Performance-related metrics like Amazon Brand Lift, which aid advertisers in quantifying how campaigns are influencing awareness, purchase intent, and ad recall, have also recently been added.
Retail media is expected to reach $85 billion in the United States by 2026, according to the most recent estimates, so brands will be looking for more efficient measurement tools as more advertising dollars are spent on retail media.
The consensus among experts is also that brands should not only use ROAS as the key indicator to measure the success of their campaigns.
Why is looking beyond ROAS important for marketers?
Considering the significant amount of ad dollars flowing into retail media networks, it is vital for brands to have a concrete idea of what kinds of measurement metrics they must focus on to gauge the success of the campaign.
Just as brands’ objectives differ for different sets of audiences in the marketing funnel, the metrics used to assess the effectiveness of the campaign will also outright differ.
If brands miss out on this and focus only on conventional metrics, it is directly proportional to the missed opportunity to scale up the campaign performance.
Let me explain it with an example:
Let us presume a brand is running retargeting ads to their target segment that is at the consideration stage. That is, the objective of the campaign is to slide them to the purchase stage. At this point in time, if the brand has an eye on the metric like prospecting click-through rate, page views or add-to-list, then it will give them granular insights on where the gap lies and what needs improvement to attain that objective.
Instead, if the brand just focuses on the conventional metrics such as impressions or ROAS, it will prevent brands from getting the visibility they need to push the audience to the next stage.
Thus, it is certainly important for marketers to analyse the various metrics and focus on those to ensure they do not waste marketing dollars.

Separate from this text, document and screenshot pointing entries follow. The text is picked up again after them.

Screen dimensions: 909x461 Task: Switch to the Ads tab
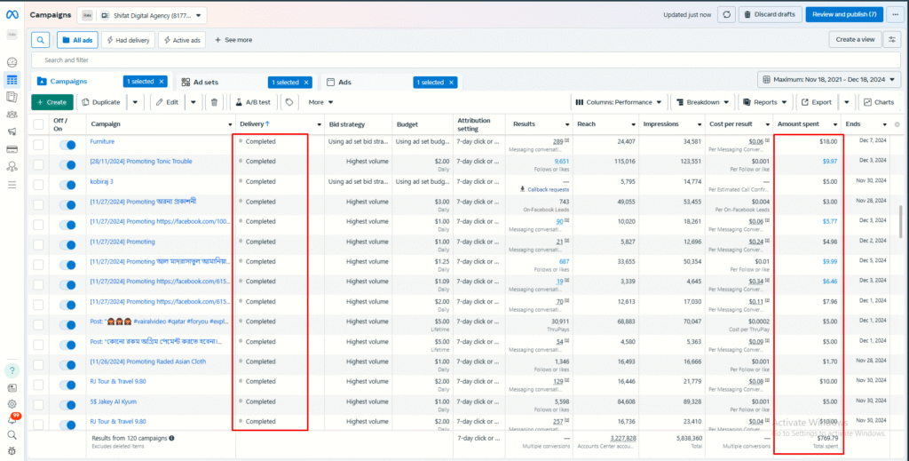pos(344,82)
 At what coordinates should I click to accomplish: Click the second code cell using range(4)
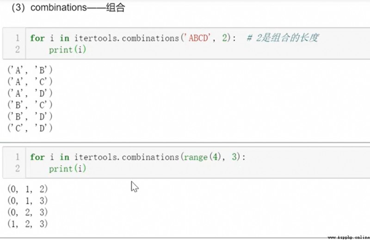point(186,163)
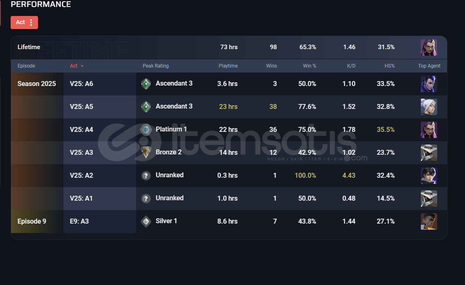
Task: Select the V25: A5 act row label
Action: (x=81, y=107)
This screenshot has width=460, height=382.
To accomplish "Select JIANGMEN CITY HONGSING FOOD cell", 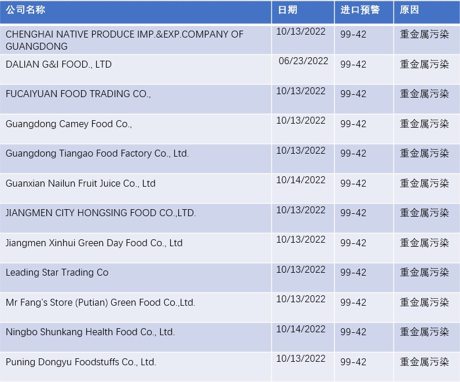I will tap(101, 213).
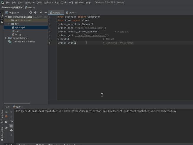The width and height of the screenshot is (193, 145).
Task: Click the https://www.baidu.com/ link in code
Action: click(91, 35)
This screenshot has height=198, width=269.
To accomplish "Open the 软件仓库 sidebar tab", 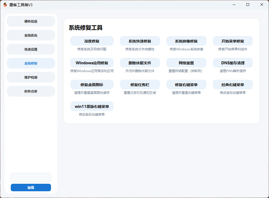I will pyautogui.click(x=31, y=91).
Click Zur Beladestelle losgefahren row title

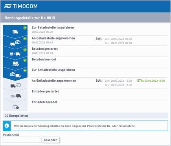click(x=53, y=28)
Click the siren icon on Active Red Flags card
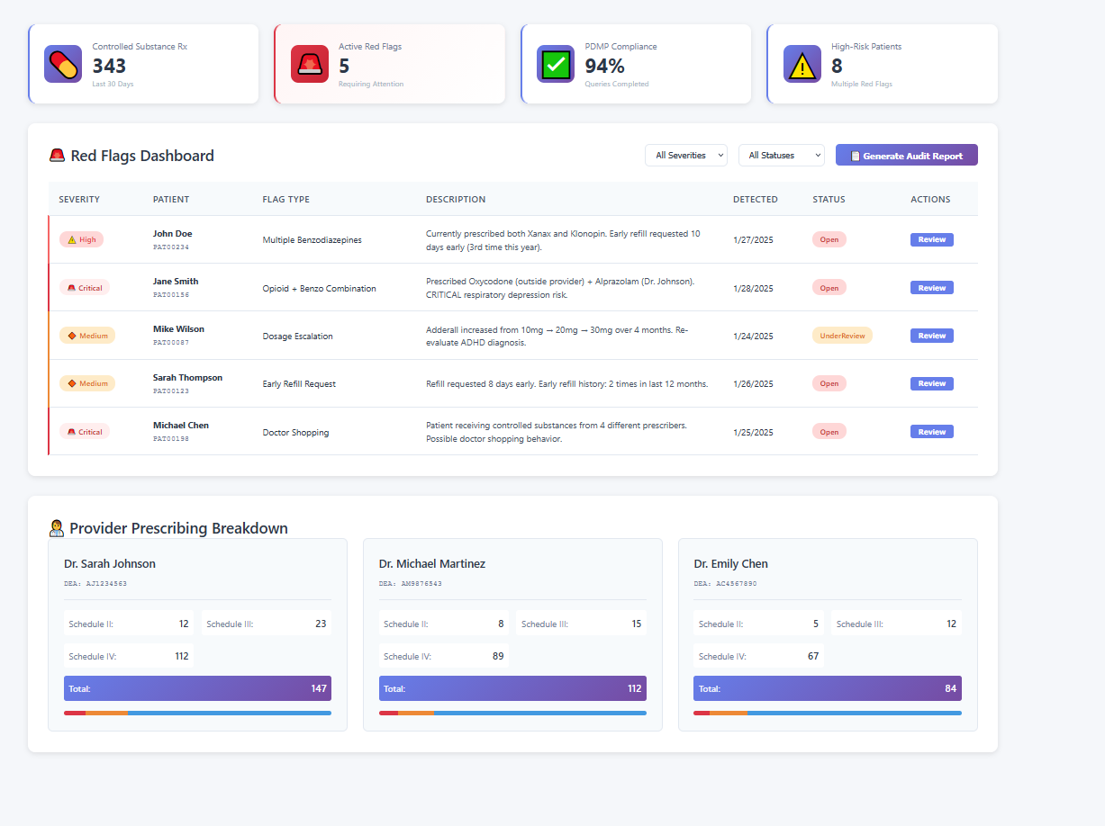 tap(309, 64)
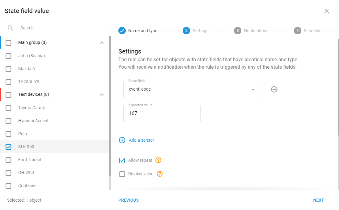Image resolution: width=339 pixels, height=210 pixels.
Task: Click the search magnifier icon
Action: tap(11, 28)
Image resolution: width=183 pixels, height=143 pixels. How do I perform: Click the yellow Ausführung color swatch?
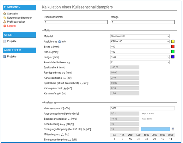[173, 41]
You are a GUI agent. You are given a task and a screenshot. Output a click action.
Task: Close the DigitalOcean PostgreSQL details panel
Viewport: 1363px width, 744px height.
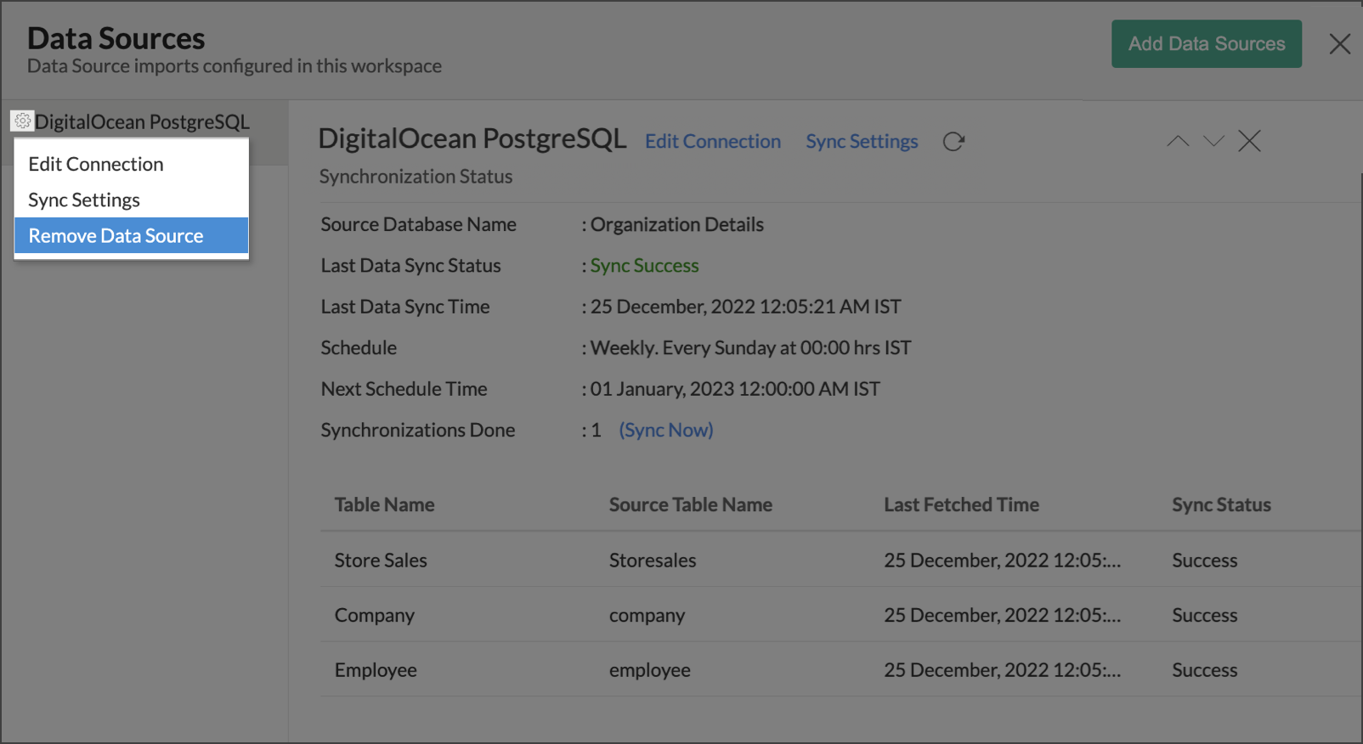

As more people nowadays shop online, it will be extremely beneficial for marketers to invest in retail media to connect with their target segments and enhance the quality of customer acquisition. According to Statista, by 2027, global spending on digital retail media advertising is expected to reach more than $168 billion.
However, be it Amazon DSP or any others in the market, it is crucial for brands to brush through the various metrics to focus on as per the objective of the campaign to reap the utter benefits of retail media.